(Screenshot grounding data)

================

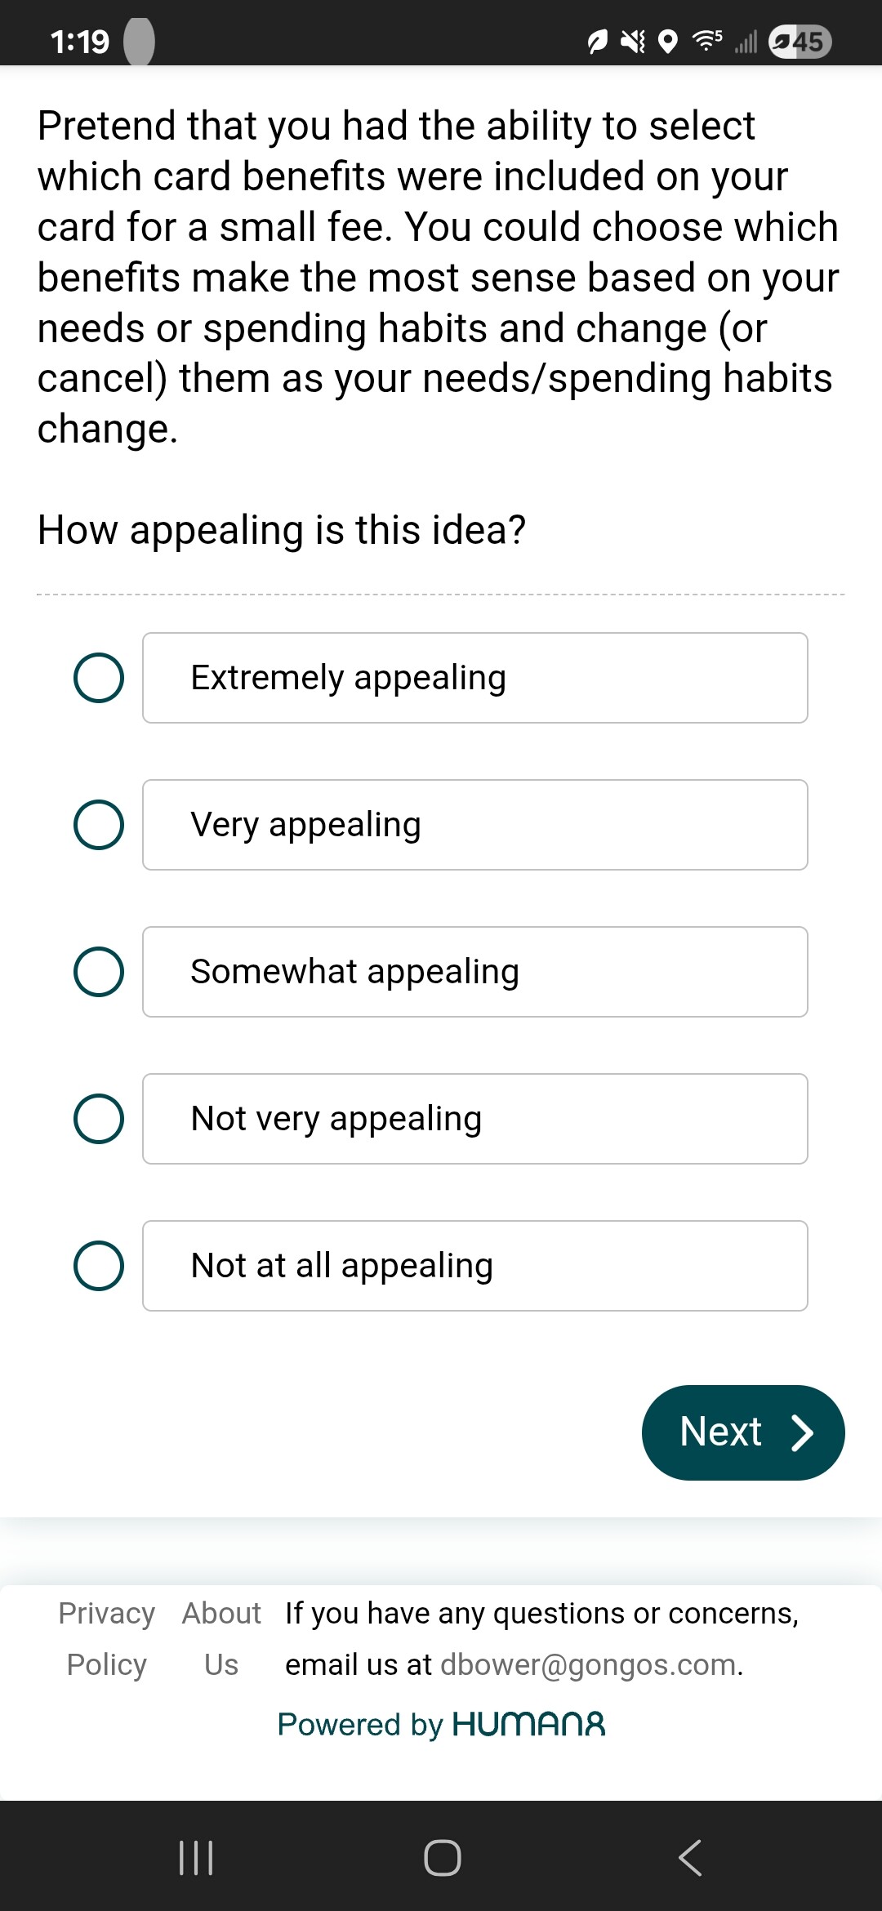The image size is (882, 1911).
Task: Tap the Android home navigation icon
Action: [442, 1858]
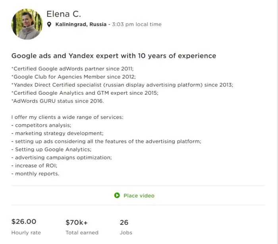This screenshot has width=278, height=244.
Task: Click the green play video icon
Action: [117, 195]
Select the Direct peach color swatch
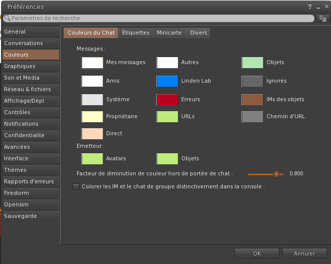 click(x=93, y=134)
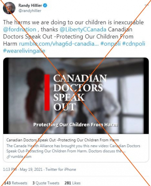Viewport: 151px width, 186px height.
Task: Click the blue verified badge
Action: (45, 5)
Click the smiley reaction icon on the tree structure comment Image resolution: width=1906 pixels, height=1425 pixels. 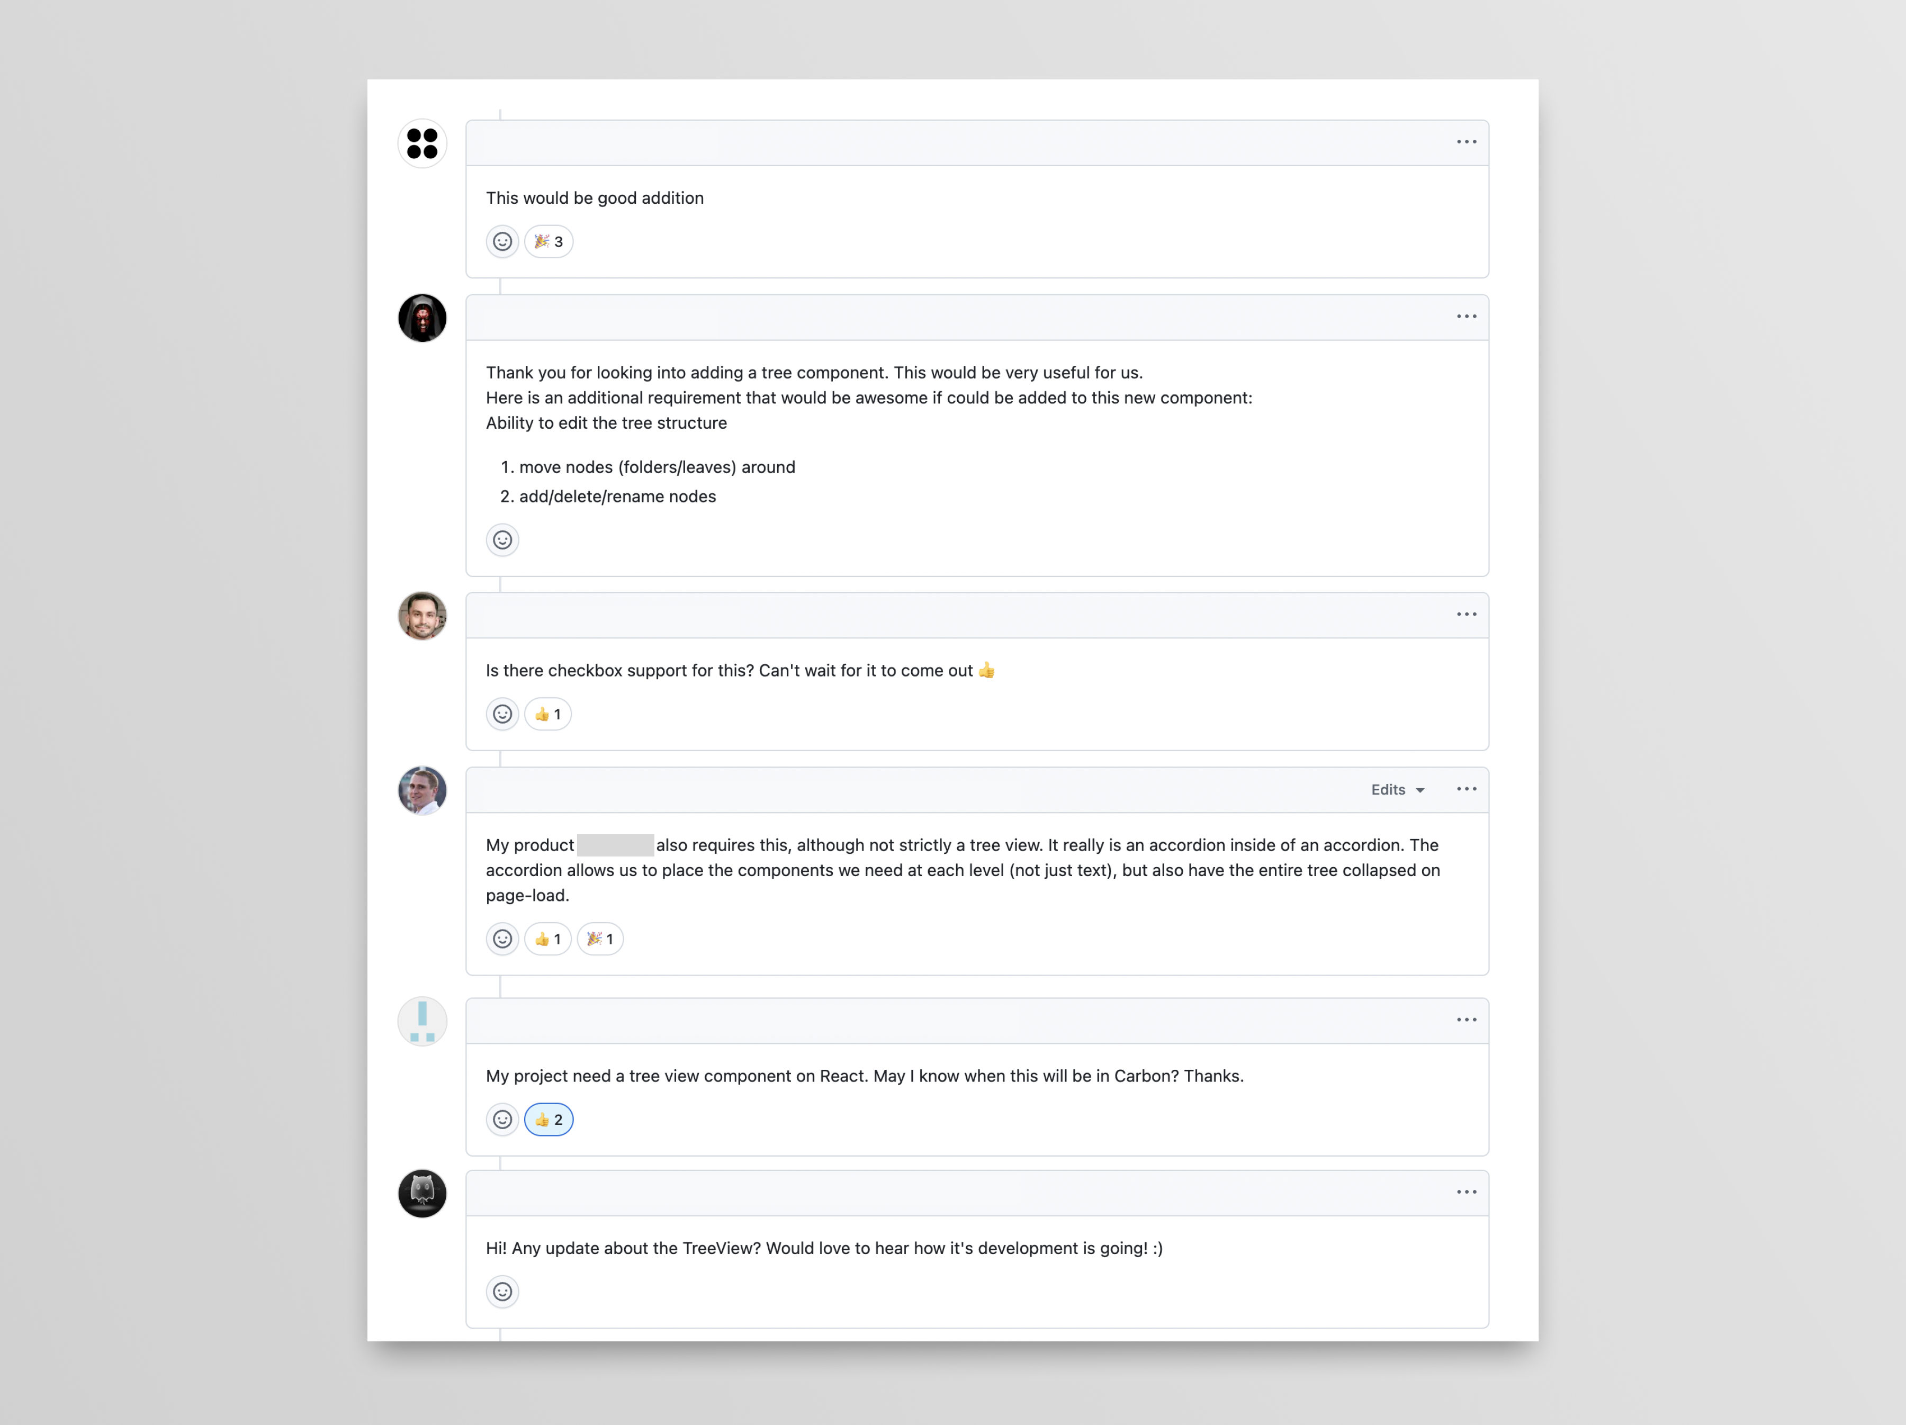(502, 539)
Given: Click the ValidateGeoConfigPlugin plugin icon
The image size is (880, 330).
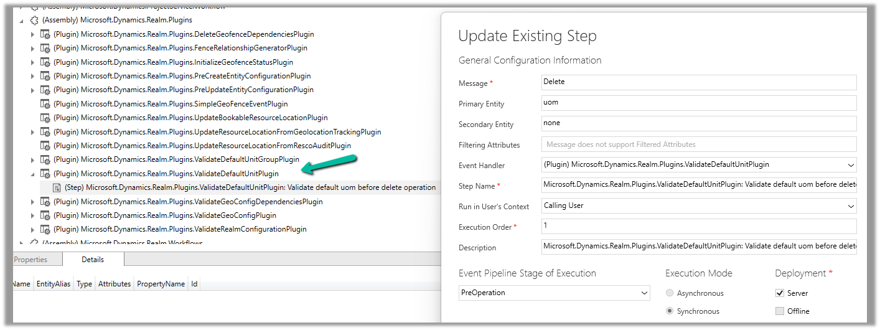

================

Goal of the exercise: Reproduce exactly, without any picture, the lines from the one bearing "Given: Click the" to the last line of the records above.

Completed exercise:
Given: Click the ValidateGeoConfigPlugin plugin icon
The image size is (880, 330).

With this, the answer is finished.